# ‘57 Corvette info needed



## Cranky Chain Cycles (Feb 4, 2019)

I’ve been eyeballing this ‘57 for a few weeks. The seller is 3 hours away so I’m reluctant to roll the dice yet. The seller claims the rear wheel should clean up but I’m not so sure. The seat needs a new cover. Chain replacement. Is there anything I’m missing? Are any of these parts salvageable? From what I’ve read the paint should come back with some effort. 











Sent from my iPad using Tapatalk


----------



## phantom (Feb 4, 2019)

Just missing the price .


----------



## Cranky Chain Cycles (Feb 4, 2019)

phantom said:


> Just missing the price .




Seller wants $200 but isn’t firm. I estimate $150 for a replacement rim, chain and seat cover. Another $125-150 for NOS whitewalls and decals. The seller gave the paint a score of 5 out of 10. 


Sent from my iPhone using Tapatalk


----------



## KevinBrick (Feb 4, 2019)

Nice bike!
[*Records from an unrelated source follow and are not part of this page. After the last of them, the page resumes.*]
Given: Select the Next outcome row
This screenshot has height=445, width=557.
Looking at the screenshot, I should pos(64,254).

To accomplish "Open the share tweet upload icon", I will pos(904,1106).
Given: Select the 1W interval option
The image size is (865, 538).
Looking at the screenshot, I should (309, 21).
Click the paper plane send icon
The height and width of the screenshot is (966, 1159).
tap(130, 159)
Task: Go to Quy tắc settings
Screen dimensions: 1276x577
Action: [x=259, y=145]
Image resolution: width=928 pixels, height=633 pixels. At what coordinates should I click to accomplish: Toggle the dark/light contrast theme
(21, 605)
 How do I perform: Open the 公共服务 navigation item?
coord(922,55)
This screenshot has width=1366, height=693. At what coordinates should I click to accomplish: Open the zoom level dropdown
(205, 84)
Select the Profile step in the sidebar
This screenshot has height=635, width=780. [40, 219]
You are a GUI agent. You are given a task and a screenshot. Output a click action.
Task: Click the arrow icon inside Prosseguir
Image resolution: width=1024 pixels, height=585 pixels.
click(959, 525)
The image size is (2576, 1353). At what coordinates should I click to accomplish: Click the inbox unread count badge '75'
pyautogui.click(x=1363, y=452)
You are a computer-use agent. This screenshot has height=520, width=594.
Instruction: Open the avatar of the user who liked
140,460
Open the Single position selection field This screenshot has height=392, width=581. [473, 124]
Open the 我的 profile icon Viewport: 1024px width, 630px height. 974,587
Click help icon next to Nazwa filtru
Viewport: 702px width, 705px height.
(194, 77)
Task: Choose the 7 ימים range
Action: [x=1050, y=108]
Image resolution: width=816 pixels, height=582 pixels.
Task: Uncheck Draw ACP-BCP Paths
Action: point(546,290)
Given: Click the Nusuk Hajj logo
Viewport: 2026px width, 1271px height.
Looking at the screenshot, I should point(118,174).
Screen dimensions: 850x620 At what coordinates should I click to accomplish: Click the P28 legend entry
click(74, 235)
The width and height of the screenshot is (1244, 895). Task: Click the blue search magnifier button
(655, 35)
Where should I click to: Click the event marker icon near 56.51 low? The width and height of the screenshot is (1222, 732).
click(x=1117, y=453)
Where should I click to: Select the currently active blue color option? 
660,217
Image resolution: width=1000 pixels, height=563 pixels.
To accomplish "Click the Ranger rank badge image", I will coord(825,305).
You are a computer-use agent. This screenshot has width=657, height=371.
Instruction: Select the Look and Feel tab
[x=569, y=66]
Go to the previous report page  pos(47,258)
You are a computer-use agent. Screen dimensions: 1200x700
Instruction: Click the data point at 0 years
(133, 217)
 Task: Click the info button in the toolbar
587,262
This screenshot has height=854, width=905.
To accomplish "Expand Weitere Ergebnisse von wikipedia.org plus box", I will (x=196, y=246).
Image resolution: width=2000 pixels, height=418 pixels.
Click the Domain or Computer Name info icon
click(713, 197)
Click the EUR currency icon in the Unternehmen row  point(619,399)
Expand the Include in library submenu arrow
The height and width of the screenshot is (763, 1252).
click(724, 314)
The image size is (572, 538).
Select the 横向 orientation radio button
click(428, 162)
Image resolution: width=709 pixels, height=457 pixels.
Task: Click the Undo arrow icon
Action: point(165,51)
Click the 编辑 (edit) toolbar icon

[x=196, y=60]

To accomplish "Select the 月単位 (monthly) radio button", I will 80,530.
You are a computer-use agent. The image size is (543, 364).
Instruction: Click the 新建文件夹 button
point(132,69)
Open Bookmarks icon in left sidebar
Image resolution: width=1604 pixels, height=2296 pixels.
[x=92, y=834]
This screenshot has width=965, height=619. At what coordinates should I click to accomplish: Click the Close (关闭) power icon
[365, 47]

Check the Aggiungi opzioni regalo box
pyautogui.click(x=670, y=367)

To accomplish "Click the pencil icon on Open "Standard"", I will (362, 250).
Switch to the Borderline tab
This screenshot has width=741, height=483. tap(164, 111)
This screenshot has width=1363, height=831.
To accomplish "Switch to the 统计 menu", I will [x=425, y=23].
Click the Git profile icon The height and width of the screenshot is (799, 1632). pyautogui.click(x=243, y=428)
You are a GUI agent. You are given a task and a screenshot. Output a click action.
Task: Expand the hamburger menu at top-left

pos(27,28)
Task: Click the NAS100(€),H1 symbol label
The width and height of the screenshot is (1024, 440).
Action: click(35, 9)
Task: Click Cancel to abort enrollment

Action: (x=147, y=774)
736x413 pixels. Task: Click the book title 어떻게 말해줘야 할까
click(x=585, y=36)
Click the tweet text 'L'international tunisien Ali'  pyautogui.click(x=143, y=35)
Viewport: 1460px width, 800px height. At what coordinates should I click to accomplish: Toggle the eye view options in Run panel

I would say it would be worth $200.. Not so sure I would recover the seat.. Decals look decent.. looks like a good project.. most of that rust would come off of that rear wheel.. good rider..


----------



## Sven (Feb 6, 2019)

_* 6 hours round trip...GO FOR IT.
You never know what else you might find on the way.*_


----------